Pulmonary infections involving Pseudomonas aeruginosa (PA) are a complication faced by cystic fibrosis (CF) patients. The bacteria mutate to a mucoid state and form a biofilm that creates an anaerobic environment, decreasing the effectiveness of antibiotics. Acidified nitrite (NO2-) has been shown to be an effective antibacterial agent against the PA mucoid mutant, mucA22. This experiment used six double mutants, in an anaerobic environment mimicking the conditions in the lungs of CF patients, to investigate the gene(s) involved in protecting the bacteria from NO2- toxicity. It was hypothesized that at least one double mutant would show increased susceptibility to NO2-. An overnight culture of bacteria was diluted 100 fold into lysogeny broth (LB) (pH 6.5, 50 mM phosphate buffer) containing either 15 mM KNO3 (control) or 15 mM KNO3 plus 15 mM of NaNO2 (experiment).
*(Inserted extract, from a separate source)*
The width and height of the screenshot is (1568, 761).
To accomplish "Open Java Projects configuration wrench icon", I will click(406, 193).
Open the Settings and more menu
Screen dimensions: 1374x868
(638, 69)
Cells were incubated in an anaerobic chamber at 37 °C. Tenfold serial dilution was performed at 0, 24 and 48 hours. The diluted samples were spotted on LB agar plates and incubated an additional 24 hours before counting and reporting the colony forming units (CFUs). The experiment was repeated four times. Results showed that the double mutants mucA22gal, mucA22gip, mucA22oprH and mucA22prlC were one to two orders of magnitude more susceptible to NO2- compared to mucA22 while mucA22fdnG and mucA22uspK were not. It was expected that gene(s) would be identified that played a role in protecting mucA22 from NO2-, and instead 4 gene alterations were found that increased susceptibility to NO2- toxicity.